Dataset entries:
::::::::
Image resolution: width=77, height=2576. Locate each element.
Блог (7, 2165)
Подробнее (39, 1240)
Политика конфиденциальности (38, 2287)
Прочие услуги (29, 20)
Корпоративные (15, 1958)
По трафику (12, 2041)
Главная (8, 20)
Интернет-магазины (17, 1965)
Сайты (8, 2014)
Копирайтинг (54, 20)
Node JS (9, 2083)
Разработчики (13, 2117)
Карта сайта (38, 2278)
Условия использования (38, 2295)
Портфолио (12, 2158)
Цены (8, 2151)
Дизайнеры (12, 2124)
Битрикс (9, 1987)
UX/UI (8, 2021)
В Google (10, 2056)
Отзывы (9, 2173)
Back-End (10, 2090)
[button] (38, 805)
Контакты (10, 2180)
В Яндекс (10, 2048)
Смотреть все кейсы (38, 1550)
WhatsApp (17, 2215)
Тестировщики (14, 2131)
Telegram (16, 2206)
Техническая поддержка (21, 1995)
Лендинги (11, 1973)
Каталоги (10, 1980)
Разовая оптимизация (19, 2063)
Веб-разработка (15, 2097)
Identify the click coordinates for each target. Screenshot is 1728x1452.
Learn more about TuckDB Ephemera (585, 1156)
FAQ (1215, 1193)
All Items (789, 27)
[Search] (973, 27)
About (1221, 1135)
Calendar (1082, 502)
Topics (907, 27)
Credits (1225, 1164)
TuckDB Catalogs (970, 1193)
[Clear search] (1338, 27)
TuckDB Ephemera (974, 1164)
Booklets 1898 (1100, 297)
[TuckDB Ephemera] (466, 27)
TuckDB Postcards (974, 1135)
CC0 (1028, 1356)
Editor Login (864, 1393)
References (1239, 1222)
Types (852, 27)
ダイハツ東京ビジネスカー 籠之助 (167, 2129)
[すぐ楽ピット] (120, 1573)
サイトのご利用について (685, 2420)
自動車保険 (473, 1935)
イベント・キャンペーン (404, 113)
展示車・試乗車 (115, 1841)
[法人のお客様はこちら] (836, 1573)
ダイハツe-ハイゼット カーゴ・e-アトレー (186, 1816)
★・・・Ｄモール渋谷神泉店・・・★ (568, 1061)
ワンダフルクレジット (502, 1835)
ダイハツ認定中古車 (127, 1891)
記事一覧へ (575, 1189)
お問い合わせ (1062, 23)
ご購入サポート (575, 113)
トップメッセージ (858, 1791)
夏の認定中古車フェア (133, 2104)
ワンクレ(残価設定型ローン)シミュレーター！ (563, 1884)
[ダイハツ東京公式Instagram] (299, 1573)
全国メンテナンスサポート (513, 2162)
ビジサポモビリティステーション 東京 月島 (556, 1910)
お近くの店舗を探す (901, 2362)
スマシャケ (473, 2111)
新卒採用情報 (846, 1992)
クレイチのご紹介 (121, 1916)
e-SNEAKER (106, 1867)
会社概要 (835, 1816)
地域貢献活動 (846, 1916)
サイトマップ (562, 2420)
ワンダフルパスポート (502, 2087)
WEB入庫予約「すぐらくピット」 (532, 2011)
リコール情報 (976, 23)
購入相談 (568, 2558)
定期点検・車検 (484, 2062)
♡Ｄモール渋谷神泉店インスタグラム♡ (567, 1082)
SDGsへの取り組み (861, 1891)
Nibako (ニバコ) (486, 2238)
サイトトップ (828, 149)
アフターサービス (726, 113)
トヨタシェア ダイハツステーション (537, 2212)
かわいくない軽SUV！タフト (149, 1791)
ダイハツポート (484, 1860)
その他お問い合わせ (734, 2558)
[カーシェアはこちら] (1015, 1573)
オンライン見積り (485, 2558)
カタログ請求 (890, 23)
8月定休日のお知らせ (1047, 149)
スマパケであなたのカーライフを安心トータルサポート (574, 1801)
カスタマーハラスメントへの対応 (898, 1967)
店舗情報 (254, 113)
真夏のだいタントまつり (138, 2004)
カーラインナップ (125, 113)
::::::::
Every line above from the line with "Back-End (10, 2090)" to the line with "ダイハツe-ハイゼット カーゴ・e-アトレー (186, 1816)" is wanted, ends included; write them out exactly and add no other line.

EXERCISE RESPONSE:
Back-End (10, 2090)
[button] (38, 805)
Контакты (10, 2180)
В Яндекс (10, 2048)
Смотреть все кейсы (38, 1550)
WhatsApp (17, 2215)
Тестировщики (14, 2131)
Telegram (16, 2206)
Техническая поддержка (21, 1995)
Лендинги (11, 1973)
Каталоги (10, 1980)
Разовая оптимизация (19, 2063)
Веб-разработка (15, 2097)
Identify the click coordinates for each target. Screenshot is 1728x1452.
Learn more about TuckDB Ephemera (585, 1156)
FAQ (1215, 1193)
All Items (789, 27)
[Search] (973, 27)
About (1221, 1135)
Calendar (1082, 502)
Topics (907, 27)
Credits (1225, 1164)
TuckDB Catalogs (970, 1193)
[Clear search] (1338, 27)
TuckDB Ephemera (974, 1164)
Booklets 1898 (1100, 297)
[TuckDB Ephemera] (466, 27)
TuckDB Postcards (974, 1135)
CC0 (1028, 1356)
Editor Login (864, 1393)
References (1239, 1222)
Types (852, 27)
ダイハツ東京ビジネスカー 籠之助 (167, 2129)
[すぐ楽ピット] (120, 1573)
サイトのご利用について (685, 2420)
自動車保険 (473, 1935)
イベント・キャンペーン (404, 113)
展示車・試乗車 (115, 1841)
[法人のお客様はこちら] (836, 1573)
ダイハツe-ハイゼット カーゴ・e-アトレー (186, 1816)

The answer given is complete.